Madhya Pradesh villager offers water to cheetahs in viral video, suspended from job
A viral video showing a forest department driver offering water to cheetahs in Madhya Pradesh sparked mixed reactions.
A video of a forest department driver offering water to thirsty cheetahs in Madhya Pradesh has gone massively viral online. But what many saw as a heartwarming act of coexistence has landed the driver in trouble. According to a Times of India report, he has been suspended from his job after his video went viral.

The viral video
Over the weekend, a video that emerged on social media showed a family of cheetahs lying in the shade of a tree. A villager, later identified as forest department driver Satyanarayan Gurjar, approached the cheetah family cautiously with a jerrycan of water in his hand.
Once he was a few feet away from the cheetahs, Gurjar stopped and poured water into a steel plate. “Come, come,” some people off camera were heard saying. The cheetahs rose up and approached Gurjar immediately. They were then seen drinking water from the plate.
The video was reportedly filmed at a village on the outskirts of Kuno National Park in Madhya Pradesh.
This extraordinary encounter took place just two weeks after villagers pelted the cheetah Jwala and her four cubs with stones. Many called it a heartwarming moment, one that signalled a future of peaceful coexistence. However, the forest department took a different view.

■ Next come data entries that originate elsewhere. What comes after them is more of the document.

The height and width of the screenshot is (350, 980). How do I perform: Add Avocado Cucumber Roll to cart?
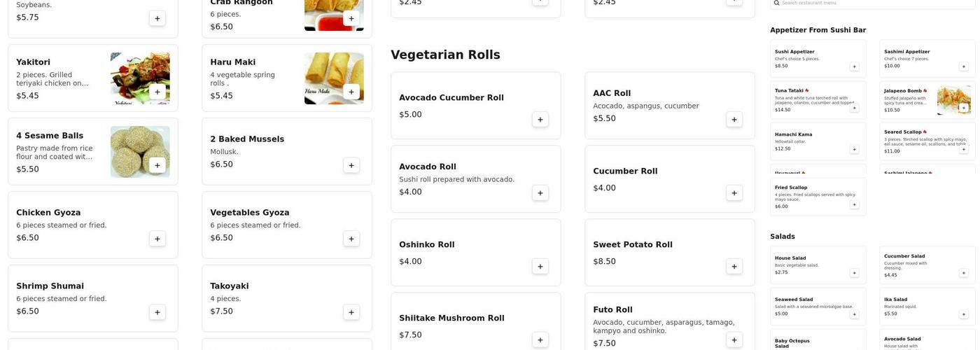(x=540, y=120)
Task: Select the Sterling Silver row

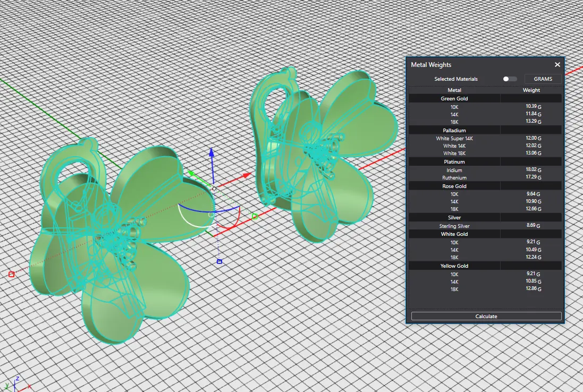Action: pyautogui.click(x=454, y=226)
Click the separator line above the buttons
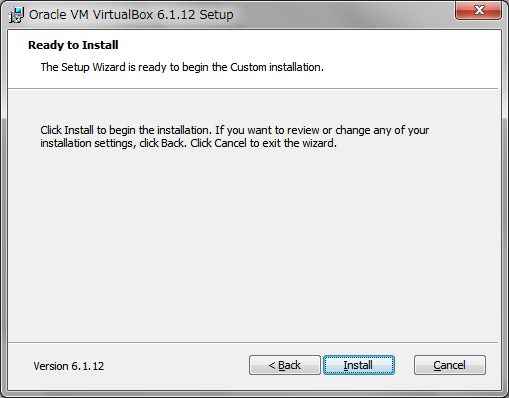 coord(253,342)
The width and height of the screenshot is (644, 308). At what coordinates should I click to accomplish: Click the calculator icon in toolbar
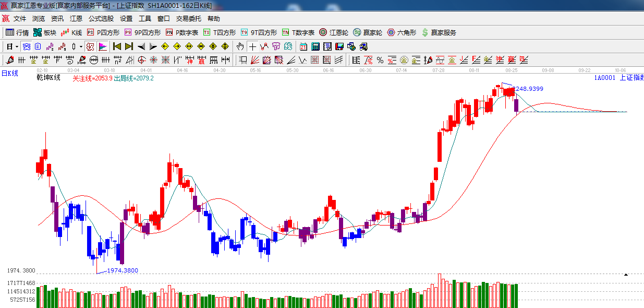315,46
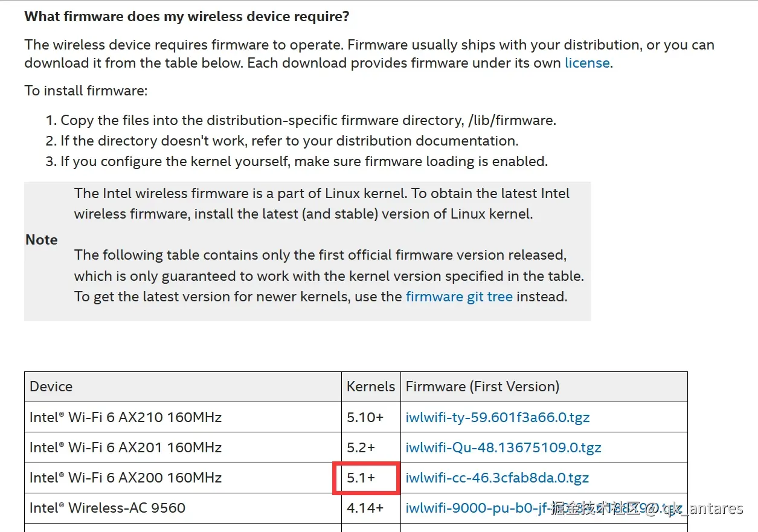The image size is (758, 532).
Task: Select the Intel Wi-Fi 6 AX201 160MHz cell
Action: point(126,447)
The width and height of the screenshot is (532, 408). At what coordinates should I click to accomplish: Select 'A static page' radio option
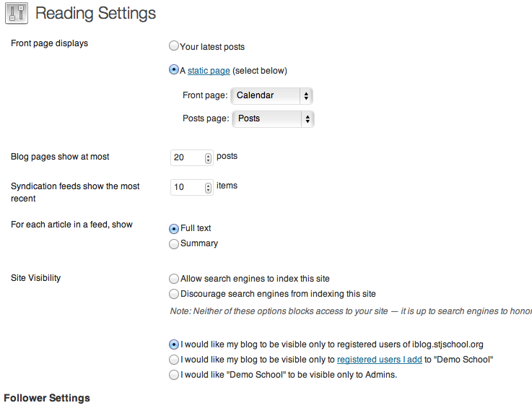coord(174,70)
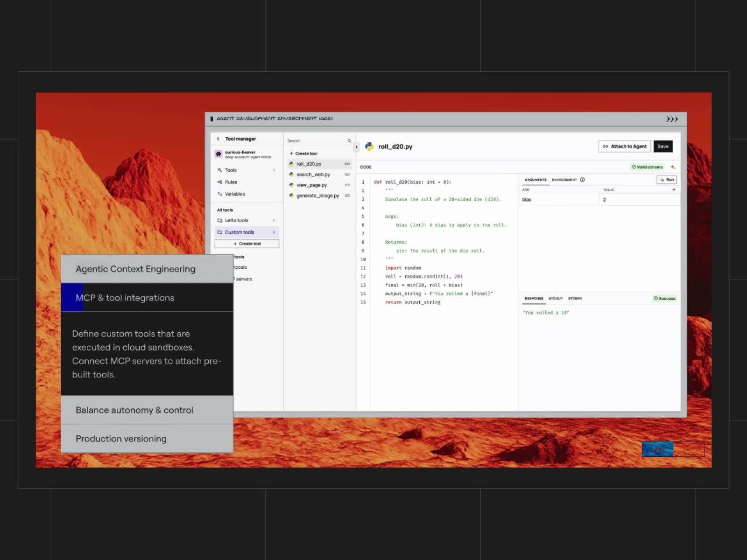The height and width of the screenshot is (560, 747).
Task: Collapse the tool list with the arrow toggle
Action: pos(357,147)
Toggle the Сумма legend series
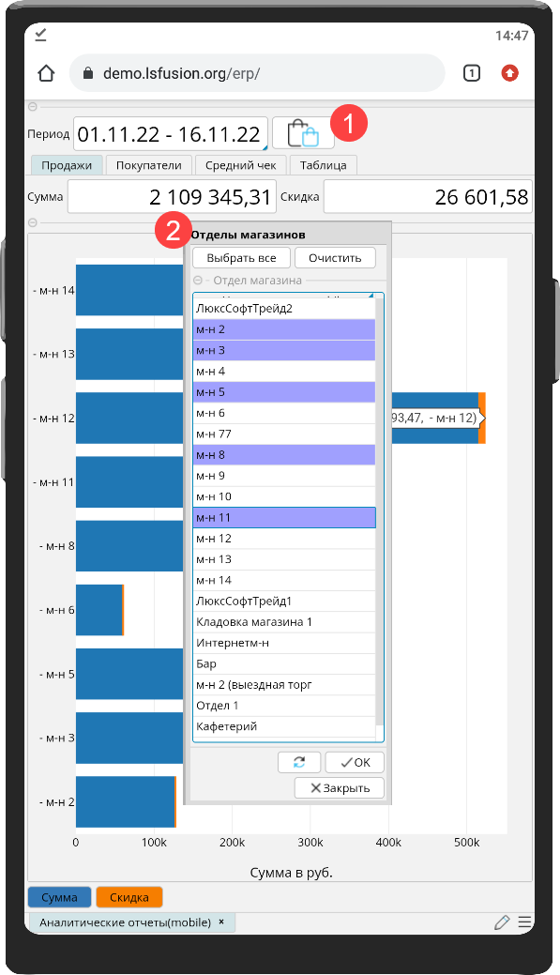Image resolution: width=560 pixels, height=975 pixels. click(60, 897)
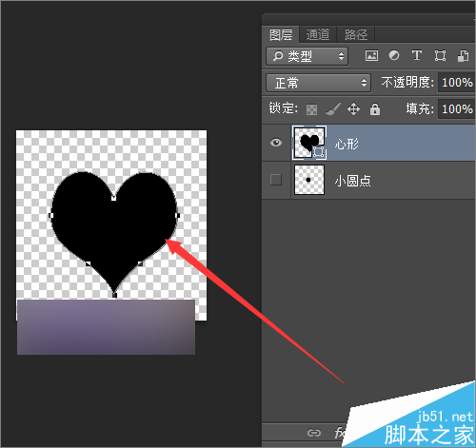The height and width of the screenshot is (448, 476).
Task: Switch to the 路径 tab
Action: point(356,34)
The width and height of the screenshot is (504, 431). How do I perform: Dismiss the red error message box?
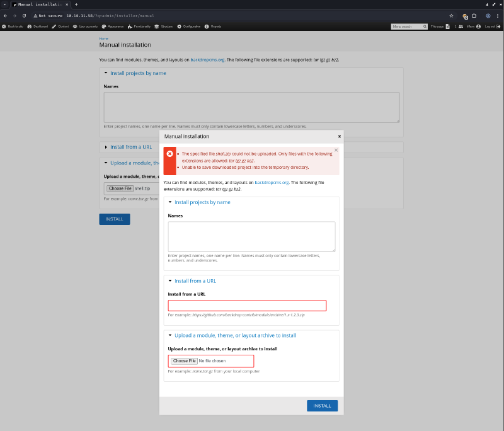(x=336, y=150)

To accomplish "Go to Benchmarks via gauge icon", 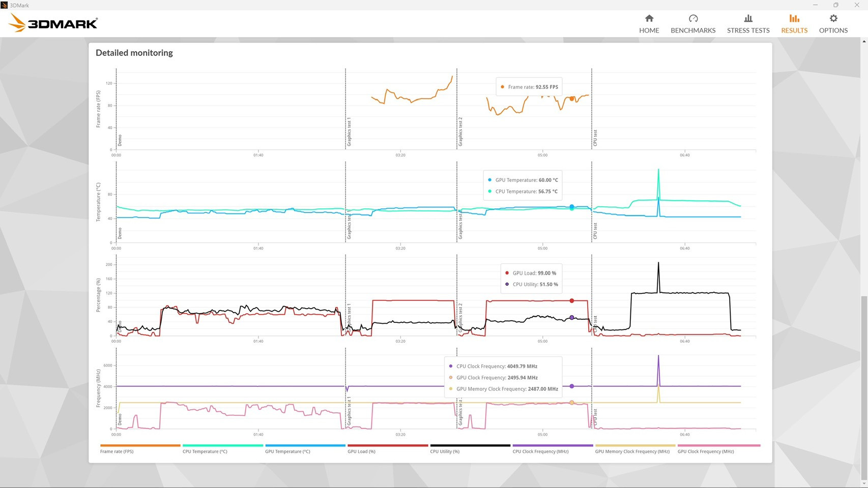I will tap(693, 19).
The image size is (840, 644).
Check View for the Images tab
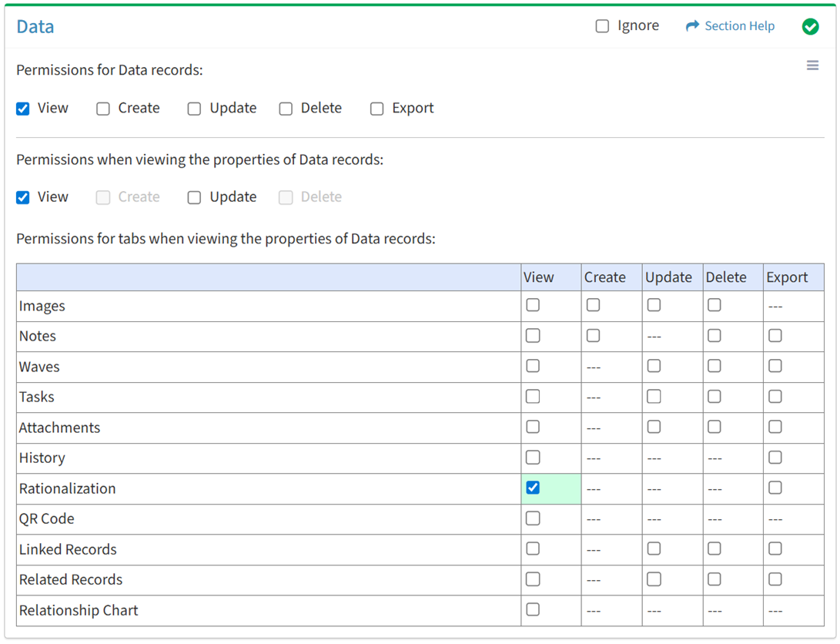point(533,305)
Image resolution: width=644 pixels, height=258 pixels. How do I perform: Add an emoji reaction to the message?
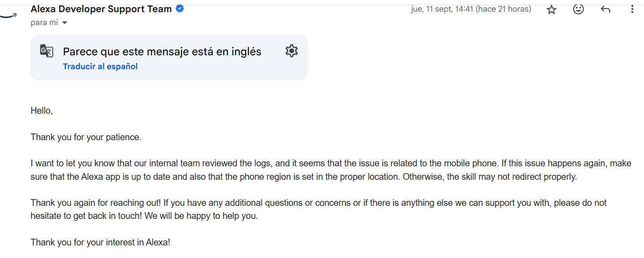(x=578, y=9)
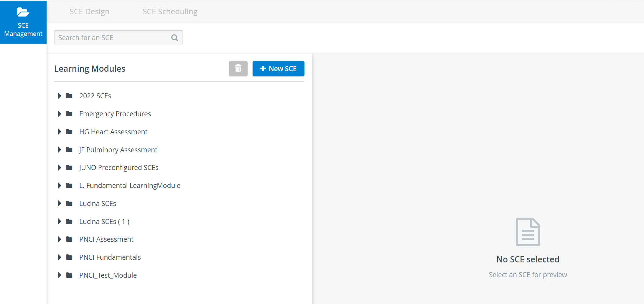This screenshot has height=304, width=644.
Task: Expand the Emergency Procedures module
Action: point(59,114)
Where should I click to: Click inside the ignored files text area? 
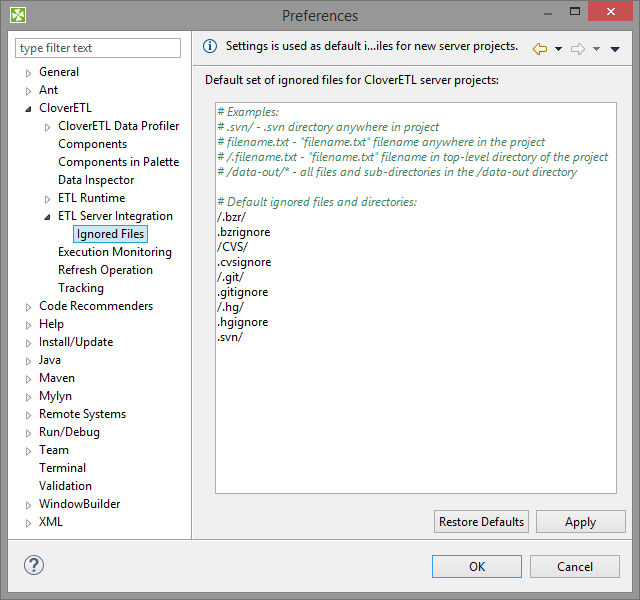tap(415, 410)
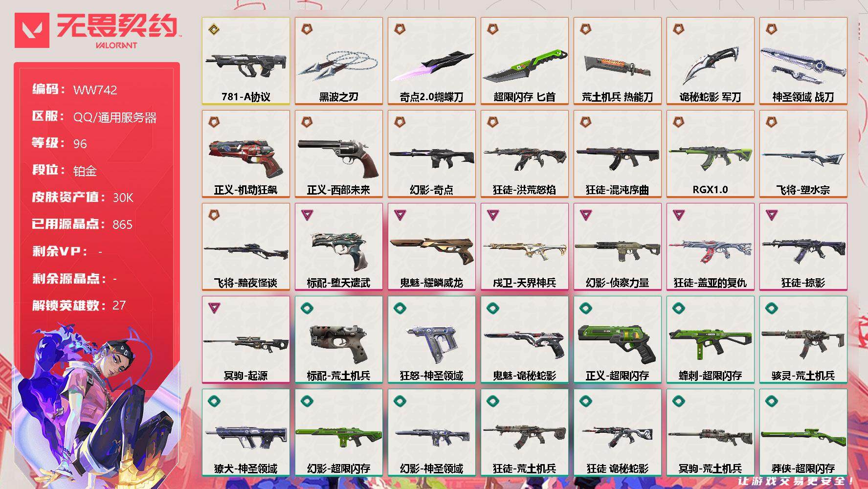
Task: Select the 莽侠-超限闪存 shotgun card
Action: (x=803, y=433)
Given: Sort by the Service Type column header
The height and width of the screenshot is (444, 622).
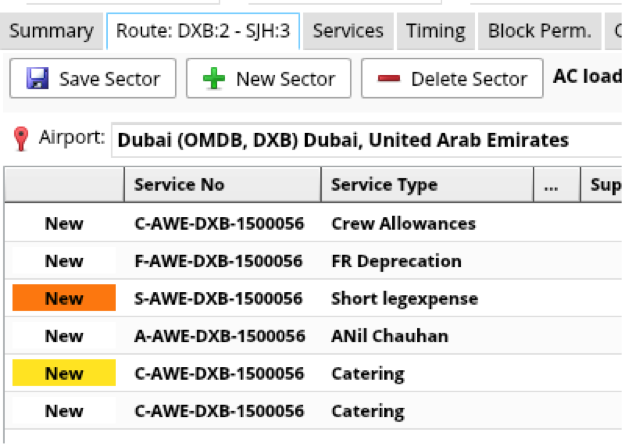Looking at the screenshot, I should click(x=427, y=185).
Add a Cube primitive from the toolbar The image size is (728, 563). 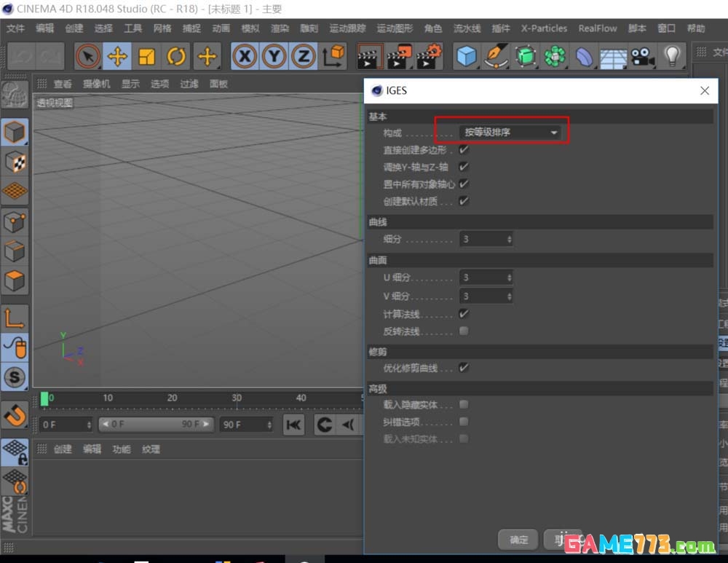pyautogui.click(x=466, y=56)
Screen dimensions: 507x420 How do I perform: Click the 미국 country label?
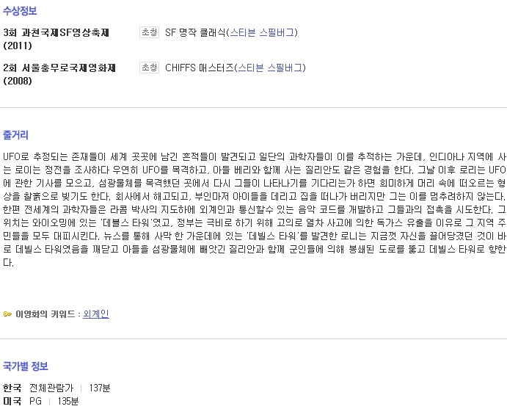[x=12, y=401]
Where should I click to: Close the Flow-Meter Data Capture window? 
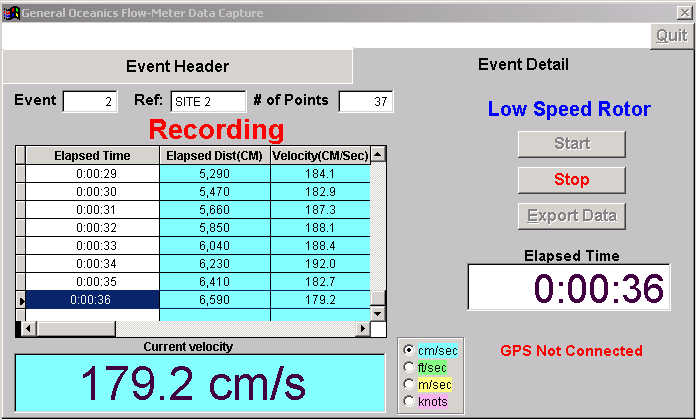click(x=684, y=12)
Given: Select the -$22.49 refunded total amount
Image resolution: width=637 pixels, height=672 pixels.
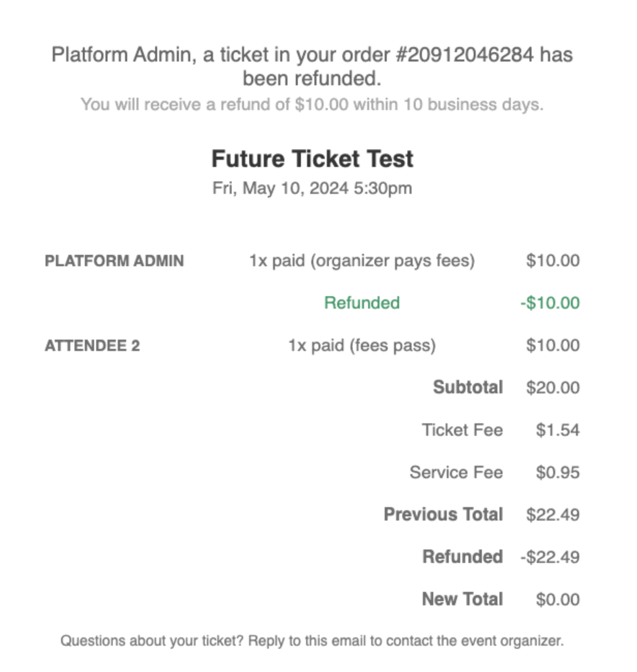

According to Times of India, after the video went viral, Kuno Forest Division officers visited the spot and removed Satyanarayan Gurjar from his position as a department driver.
Forest officers fear that cheetahs might get too comfortable around humans and stray into residential areas.
“The recent act of offering water symbolizes a growing understanding and shift in behaviour. The villagers, perhaps realizing that the cheetahs were not inherently a threat but part of the region's natural ecosystem, chose to approach the situation differently this time. But again, we would not want them to get this close and develop any bond like this,” a forest department official said.